Je regrette également la poursuite d'une tendance à la centralisation, à rebours de la primauté du dialogue conventionnel à laquelle notre commission est attachée. Je pense notamment à l'introduction, à l'article 42, d'une compensation unilatéralement fixée par les administrations de sécurité sociale pour la prise en charge des extensions d'indication. Si l'on peut comprendre la tentation d'un recours accru à une régulation unilatérale face au risque majeur que font peser certaines avancées thérapeutiques sur la maîtrise des dépenses de santé, il est à craindre qu'une telle méthode, en contribuant à la crispation des différents acteurs de la santé, ne nuise à l'efficacité de l'action déployée par les pouvoirs publics. Je vous proposerai un amendement répondant à cette préoccupation.
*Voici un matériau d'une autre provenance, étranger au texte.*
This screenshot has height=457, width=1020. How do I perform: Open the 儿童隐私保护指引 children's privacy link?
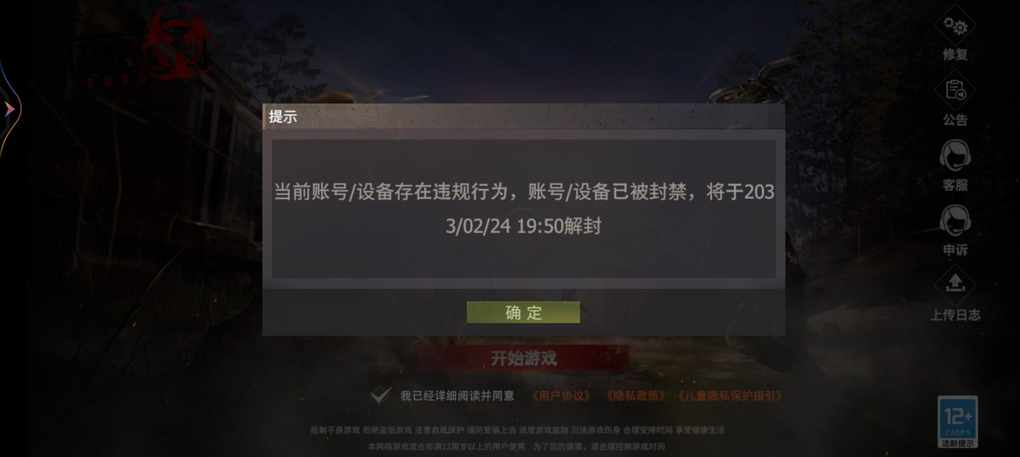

Je suis enfin opposée à certaines des mesures proposées s'agissant des produits de santé. La restriction du recours à la mention « non substituable » aux situations médicalement justifiées, tout d'abord, ne me paraît pas aller dans le bon sens pour continuer d'inciter au développement du médicament générique : je vous présenterai une proposition alternative. En second lieu, si je ne suis pas opposée par principe au régime d'encadrement proposé pour les médicaments hybrides, la méthode proposée ne me paraît pas la bonne : le sujet n'a pas fait l'objet de mesures particulières dans le cadre du Conseil stratégique des industries de santé (CSIS). Il me semble nécessaire de poursuivre les travaux préalables en y associant l'ensemble des acteurs, afin que nous puissions apprécier les dispositions proposées en toute connaissance de cause.

Sous réserve de ces observations et des amendements que je vous présenterai, je vous propose d'adopter la branche maladie de ce projet de loi de financement.